Economic and Monetary Union:
- consolidate the independence of the National Bank in particular Government borrowing.
- reinforce common agricultural policy management mechanisms and administrative structures (monitor agricultural markets and implement structural and rural development measures, set up bodies and control mechanisms),
- veterinary and phytosanitary sector: complete system of animal identification; implement quality control system (hazard analysis critical control point), animal waste treatment, modernisation of meat and dairy plants residue and zoonosis control programmes,
- implement plan to modernise meat and dairy plants.
- continue to ensure high levels of nuclear safety at the Dukovany and Temelin (upon completion) nuclear power plants,
- prepare for the internal energy market, notably the electricity and gas directives (including adaptation of energy prices to cost levels and the establishment of a regulator),
- align oil stock requirements and improve energy efficiency,
- strengthen regulatory structures for nuclear safety and radiation protection.
- align legislation on road transport (market access, road safety, taxation, rules for dangerous goods) rail transport and aviation (particularly air safety and air traffic management).

=-=-=

• Challenges
(a) Answer these from the priorities list:
(i) Which two nuclear power plants does it name?
(ii) Which two directives does it single out in preparing for the internal energy market?
(iii) Which quality control system does it call for in the veterinary and phytosanitary sector?
(b) Using the priorities list, explain what preparing for the internal energy market involves.
(c) Write the next few items of the priorities list, picking up after its last entry on transport legislation.
The material that comes next is not needed for any of this work.

• Supplied material
=-=-=

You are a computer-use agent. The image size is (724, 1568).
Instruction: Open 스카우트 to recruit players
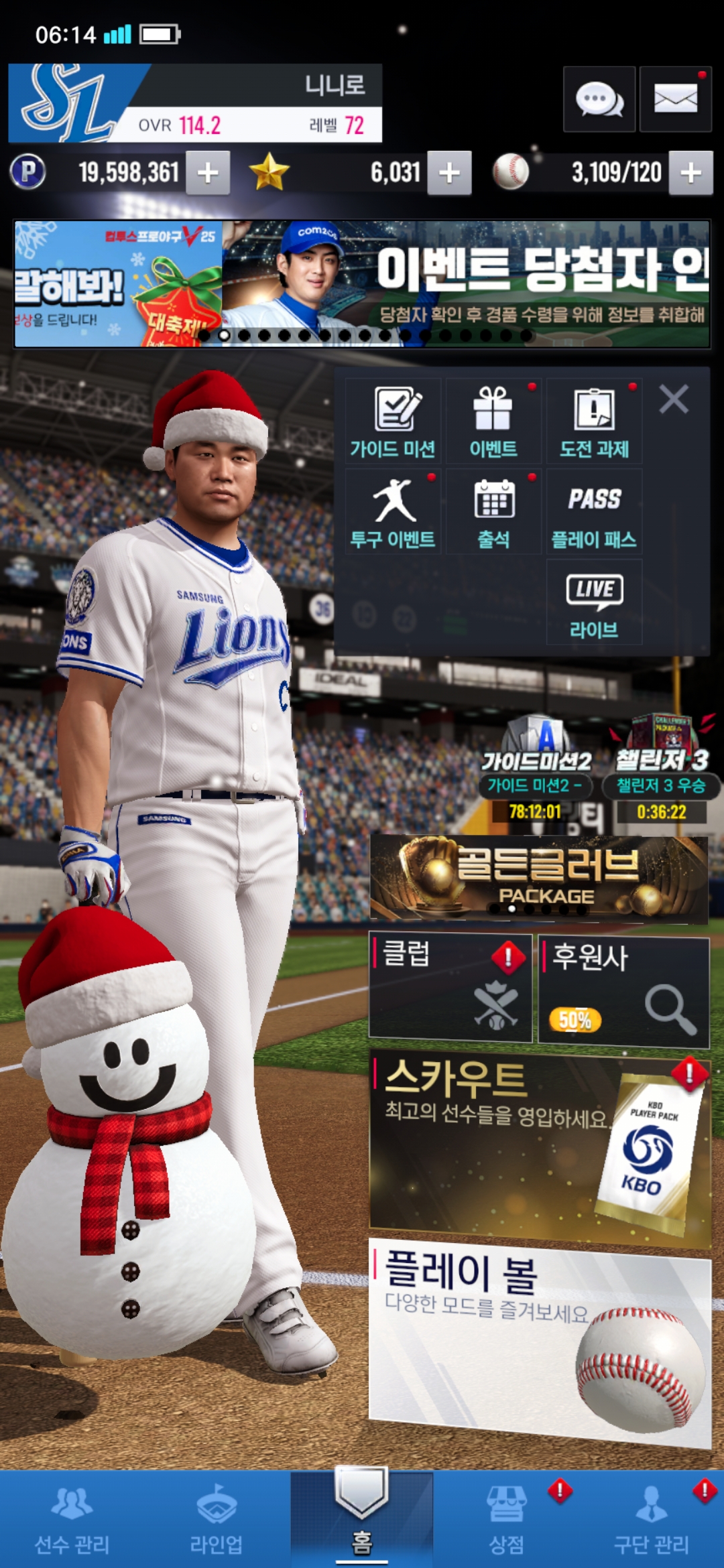coord(540,1146)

=-=-=

• Answers to the problems
(a)
(i) Dukovany and Temelin.
(ii) The electricity and gas directives.
(iii) Hazard analysis critical control point.

(b) Preparing for the internal energy market centers on the electricity and gas directives. It includes adapting energy prices to cost levels and establishing a regulator.

(c)
Employment and social affairs:
- transpose and implement European Union legislation in the field of occupational health and safety (including the framework directive), labour law, equal treatment of women and men, and public health; reinforce the related administrative structures and those required for the coordination of social security,
- establish and independent guarantee fund for employees in the case of employer's insolvency.
Economic and social cohesion:
- develop national policy for economic and social cohesion; improve administrative structures; organise the budgetary system and procedures according to structural funds standards, including appraisal and evaluation.
- complete transposition and implementation of framework and sectoral legislation; continue strengthening administrative capacity, monitoring and enforcement capacity,
- integrate sustainable development principles into the definition and implementation of all other sectoral policies.
Justice and home affairs:
- further upgrade law enforcement bodies and the judiciary (staff numbers, training and equipment); continue the fight against organised crime, trafficking in women and children, drug trafficking and corruption; ensure better coordination between law enforcement bodies,
- continue progressive alignment of visa legislation and practice with that of the European Union.
Reinforcement of administrative and judicial capacity, including the management and control of European Union funds:
- strengthen public financial control functions through the provision of adequate staff, training and equipment,
- complete reform of the judiciary (judges and state prosecutor's office),
- strengthen statistical capacities.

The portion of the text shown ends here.